Monitoring Dashboard

  • After setting the sites and applications, you can find the site item from the home page or “Sites” menu.

  • Here is a site home example. After entering the site home, the left menu will be replaced by application dashboard links only related to that site, so you can switch between the application dashboard quickly. In the right panel, it contains the application icons installed in this site, but depends on if the application has its dashboard defined. You can click the application icon or the application links to go to the application dashboard home. Please check the application documentation about how to use the application monitoring dashboard.

    Dashboard


Check The Alerts

  • Eagle has all the alerts generated by all the applications stored in its database, so you can check your application alerts from Eagle WI.

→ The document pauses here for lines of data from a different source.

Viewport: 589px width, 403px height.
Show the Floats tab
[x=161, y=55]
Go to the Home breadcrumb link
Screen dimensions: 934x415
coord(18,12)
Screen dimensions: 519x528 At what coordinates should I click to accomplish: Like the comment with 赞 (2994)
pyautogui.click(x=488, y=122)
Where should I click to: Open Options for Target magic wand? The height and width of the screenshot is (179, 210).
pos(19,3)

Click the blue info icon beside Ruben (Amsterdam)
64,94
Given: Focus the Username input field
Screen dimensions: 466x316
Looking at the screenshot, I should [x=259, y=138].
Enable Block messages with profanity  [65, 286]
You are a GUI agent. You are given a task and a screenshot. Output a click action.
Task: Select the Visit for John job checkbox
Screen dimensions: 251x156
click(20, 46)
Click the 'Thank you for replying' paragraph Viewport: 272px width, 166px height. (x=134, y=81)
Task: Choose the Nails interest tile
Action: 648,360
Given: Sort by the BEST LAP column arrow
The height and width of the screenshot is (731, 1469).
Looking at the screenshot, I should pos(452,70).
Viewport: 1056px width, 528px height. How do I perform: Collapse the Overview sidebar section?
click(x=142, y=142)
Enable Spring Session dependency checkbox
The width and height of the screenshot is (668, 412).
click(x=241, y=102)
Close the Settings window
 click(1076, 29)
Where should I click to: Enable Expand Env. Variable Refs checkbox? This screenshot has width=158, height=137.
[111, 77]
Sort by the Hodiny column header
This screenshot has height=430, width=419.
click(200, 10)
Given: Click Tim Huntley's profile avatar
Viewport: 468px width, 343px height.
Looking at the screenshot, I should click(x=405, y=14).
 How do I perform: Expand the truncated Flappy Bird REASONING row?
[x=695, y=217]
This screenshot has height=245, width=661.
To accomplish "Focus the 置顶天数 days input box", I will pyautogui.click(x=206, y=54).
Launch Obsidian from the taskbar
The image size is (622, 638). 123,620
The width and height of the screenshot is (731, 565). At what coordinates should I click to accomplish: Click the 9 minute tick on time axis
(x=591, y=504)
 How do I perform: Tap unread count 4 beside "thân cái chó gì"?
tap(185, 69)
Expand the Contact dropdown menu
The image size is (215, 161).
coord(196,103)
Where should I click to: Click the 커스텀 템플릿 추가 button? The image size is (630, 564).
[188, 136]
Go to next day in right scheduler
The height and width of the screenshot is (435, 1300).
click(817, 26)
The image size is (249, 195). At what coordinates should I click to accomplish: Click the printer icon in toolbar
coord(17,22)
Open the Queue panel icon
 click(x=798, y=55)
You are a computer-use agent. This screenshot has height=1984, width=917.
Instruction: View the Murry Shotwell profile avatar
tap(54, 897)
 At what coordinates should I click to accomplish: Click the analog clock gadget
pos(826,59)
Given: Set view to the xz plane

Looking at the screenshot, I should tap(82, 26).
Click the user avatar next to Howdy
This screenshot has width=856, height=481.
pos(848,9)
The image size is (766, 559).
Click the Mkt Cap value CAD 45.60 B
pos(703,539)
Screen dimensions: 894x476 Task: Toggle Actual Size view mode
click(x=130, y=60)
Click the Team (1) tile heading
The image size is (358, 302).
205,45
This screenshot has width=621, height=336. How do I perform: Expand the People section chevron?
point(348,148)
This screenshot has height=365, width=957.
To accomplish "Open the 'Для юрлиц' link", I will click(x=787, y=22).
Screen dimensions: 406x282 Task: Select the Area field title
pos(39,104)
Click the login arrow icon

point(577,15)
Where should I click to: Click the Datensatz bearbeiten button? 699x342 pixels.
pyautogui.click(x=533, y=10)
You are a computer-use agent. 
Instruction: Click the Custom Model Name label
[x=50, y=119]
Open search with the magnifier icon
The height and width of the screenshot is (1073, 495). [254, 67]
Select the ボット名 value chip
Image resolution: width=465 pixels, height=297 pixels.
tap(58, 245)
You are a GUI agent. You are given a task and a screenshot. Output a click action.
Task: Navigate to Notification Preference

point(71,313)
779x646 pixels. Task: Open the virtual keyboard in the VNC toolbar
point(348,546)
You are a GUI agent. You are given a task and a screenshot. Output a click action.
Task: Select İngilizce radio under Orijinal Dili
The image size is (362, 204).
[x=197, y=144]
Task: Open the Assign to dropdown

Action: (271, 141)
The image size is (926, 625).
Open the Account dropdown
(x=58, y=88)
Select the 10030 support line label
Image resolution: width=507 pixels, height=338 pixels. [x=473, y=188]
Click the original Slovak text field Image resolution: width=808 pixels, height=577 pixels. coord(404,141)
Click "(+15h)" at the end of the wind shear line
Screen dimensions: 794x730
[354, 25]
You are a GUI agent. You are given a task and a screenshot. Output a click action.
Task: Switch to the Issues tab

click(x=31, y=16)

  • Go to “Alert” -> “Alerts”, you can find the alerts table.

    Alerts

  • Also you can check more detailed information by clicking “Detail” link for each alert item.

    Alert Details


How to stream audit log into Kafka

Logstash

The sample configuration is tested with logstash-2.3.4. Logstash is required to be installed on the namenode host.

  • Step 1: Create a Kafka topic as the streaming input.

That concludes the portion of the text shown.